Troisièmement, les recourant·e·s soutiennent que l’art. 26 al. 2 LTVTC/GE, selon lequel le Conseil d’Etat peut fixer des prix de courses maximum pour les VTC en cas d’abus constatés, viole la liberté économique (art. 27 Cst.), sous l’angle du principe de la libre concurrence.
Le Tribunal fédéral rappelle que la concurrence des prix fait partie des éléments essentiels de l’ordre concurrentiel (art. 94 Cst.) et que les prescriptions qui imposent des prix et suppriment ainsi le libre mécanisme des prix représentent des dérogations à la liberté économique.
L’intervention dans l’offre et la demande constitue ainsi une atteinte grave à la liberté économique et analyse donc les conditions de l’art. 36 Cst.
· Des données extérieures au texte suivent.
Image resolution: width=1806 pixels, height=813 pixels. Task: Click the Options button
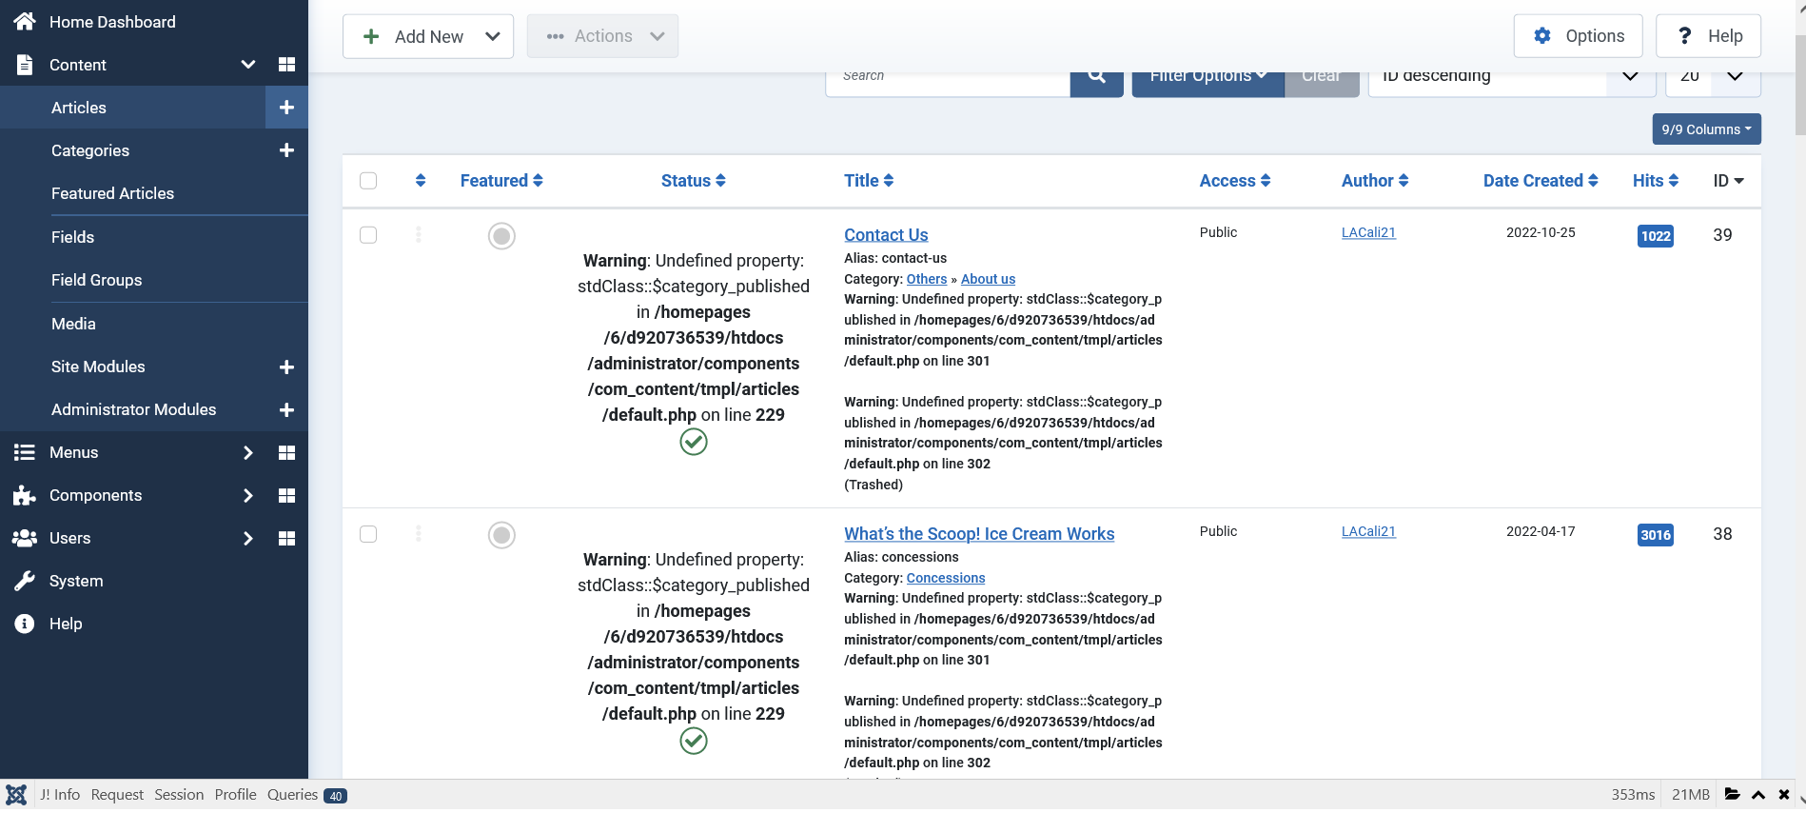[1579, 36]
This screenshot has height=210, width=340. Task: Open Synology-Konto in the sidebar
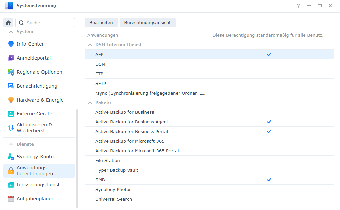click(35, 157)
En l’espèce, l’atteinte repose sur une base légale au sens formel qui octroie une liberté d’appréciation à l’exécutif, lui permettant de décider ce qui constitue ou non un cas d’abus. Tout en laissant la question de l’admissibilité de la base légale ouverte, le Tribunal fédéral relève que, à ses yeux, la formulation de la base légale n’apparaît pas suffisamment claire et précise compte tenu de la gravité de l’atteinte en cause.
En tout état, en effet, l’intérêt public visant à protéger la confiance que les clients accordent aux chauffeurs VTC ne permet pas de fonder l’atteinte en cause. Contrairement au service de taxis, qui représente un quasi-service public complémentaires aux entreprises de transports publics collectifs, les chauffeurs de VTC ne peuvent effectuer des courses que sur commande ou réservation préalable, avec un prix des courses fondé sur une libre entente préalable. Ainsi, il ne se justifie pas de devoir garantir la confiance des usagers dans le cas du service des VTC.
Le Tribunal fédéral en conclut que l’art. 26 al. 2 LTVTC/GE viole la liberté économique sous l’angle de la libre concurrence (art. 27 et 94 Cst.) et annule la disposition.
En définitive, le Tribunal fédéral admet partiellement le recours et annule l’art 10 al. 2 let. c LTVTC/GE, en tant qu’il concerne les personnes morales, ainsi que l’art. 26 al. 2 LTVTC/GE.